JCPenney President Departs, CEO Johnson to Assume Duties

In Reports, What's New, People by Accessories Staff

Retail Math: A JCPenney that clearly spells out its new price strategy

Plano, TX—Michael Francis, the former Target chief marketing officer hired to help get the message out about JCPenney’s transformation, has left the company, JCPenney said Monday.

Francis, who was president at JCPenney, left the company effective Monday. Chief executive officer Ron Johnson will assume Francis’ marketing, merchandising and sourcing duties. No reason for given for Francis’ departure.

One of the first top executives named at JCPenney last October, Francis had been Target’s chief marketing executive for a decade.

“He is an extremely talented executive with the vision and courage to re-imagine the department store experience,” Johnson said of Francis when he was hired.
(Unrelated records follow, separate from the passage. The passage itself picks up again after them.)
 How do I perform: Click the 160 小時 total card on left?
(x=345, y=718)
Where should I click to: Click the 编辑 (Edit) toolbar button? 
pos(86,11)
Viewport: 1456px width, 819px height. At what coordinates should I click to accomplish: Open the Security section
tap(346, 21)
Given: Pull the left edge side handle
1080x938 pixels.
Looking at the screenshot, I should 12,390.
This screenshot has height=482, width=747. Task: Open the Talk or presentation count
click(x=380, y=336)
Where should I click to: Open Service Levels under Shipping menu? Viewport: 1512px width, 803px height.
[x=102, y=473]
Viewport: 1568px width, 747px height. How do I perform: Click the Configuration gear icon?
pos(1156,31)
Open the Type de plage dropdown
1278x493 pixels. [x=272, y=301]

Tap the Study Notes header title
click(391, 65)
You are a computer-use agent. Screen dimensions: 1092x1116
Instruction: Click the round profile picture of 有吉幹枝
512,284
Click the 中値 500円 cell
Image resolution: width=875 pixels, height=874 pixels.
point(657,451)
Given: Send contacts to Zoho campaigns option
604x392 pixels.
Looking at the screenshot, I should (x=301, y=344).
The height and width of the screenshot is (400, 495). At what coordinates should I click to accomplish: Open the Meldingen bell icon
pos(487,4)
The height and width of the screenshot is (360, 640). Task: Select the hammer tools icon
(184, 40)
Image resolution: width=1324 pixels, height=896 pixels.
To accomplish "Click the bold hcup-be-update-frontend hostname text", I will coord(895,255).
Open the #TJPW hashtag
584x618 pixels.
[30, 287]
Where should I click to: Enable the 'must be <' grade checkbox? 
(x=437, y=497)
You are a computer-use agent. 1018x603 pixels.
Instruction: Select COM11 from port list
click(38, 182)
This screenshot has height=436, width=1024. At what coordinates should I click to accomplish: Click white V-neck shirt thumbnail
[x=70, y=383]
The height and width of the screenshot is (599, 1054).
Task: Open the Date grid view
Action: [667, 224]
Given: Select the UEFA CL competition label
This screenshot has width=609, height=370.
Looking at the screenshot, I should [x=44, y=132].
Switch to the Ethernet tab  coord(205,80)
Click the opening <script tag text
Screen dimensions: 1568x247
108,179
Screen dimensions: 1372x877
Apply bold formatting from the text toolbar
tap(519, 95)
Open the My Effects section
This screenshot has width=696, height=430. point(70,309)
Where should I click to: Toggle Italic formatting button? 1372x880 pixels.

Since  JCPenney introduced its “Fair and Square” strategy in January, JCPenney has thrown out doorbuster specials and discount coupons in favor of everyday low prices and special sales. The department store also saw its first quarter sales plummet 20% as its customers struggled to understand the new transformation.

“Our marketing isn’t doing the work. It needs to communicate pricing strategy and bring in more traffic,” said Johnson last month. “We’ve got to get our pricing across.”

The news that Francis’ abrupt departure, coupled with that as that of Michael Dastugue, chief financial officer, in April brought criticism from some retail analysts.

Francis Had Artistic Approach, but an Effective One?

“The lack of continuity within the C-Suite has to be a concern considering the company is only at the outset of its turnaround effort,” wrote Deutsche Bank analyst Charles Grom. “Said differently, we’re afraid the environment in Plano has become ‘Ron’s way or the highway,’ which is never a good culture for a company trying to find itself.”

Echoing those criticisms, Paul Lejeuz, analyst at Nomura, said Francis played a key role in finding new vendors for JCPenney, which plans shop in shop concepts inside many of its stores starting this August.

“The departure of Francis does not help build confidence that the grand turnaround plan envisioned in January will materialize,” said Lejeuz.

But Deborah Weinswig, analyst at Citi, said JCPenney is struggling to effectively communicate its message of transformation.

“We expect the company to focus on correcting these issues before back-to-school shopping, and believe the transformation strategy remains on track,” Weinswig said.

Lizabeth Dunn, an analyst with Macquarie Group, told Bloomberg that Francis’ approach to marketing had been artistic but not necessarily effective.

“It seemed as though that was a philosophical difference with Michael Francis and the rest of the management team,” Dunn said.

Meanwhile, William Ackman, whose hedge fund Pershing Square Capital Management is JCPenney’s largest shareholder, reiterated again his confidence in Johnson and the company’s transformation which could take four year to complete.

“The bottom line is, the marketing strategy wasn’t working,” Ackman said. “Ron decided that he really needed to take over the marketing and advertising.”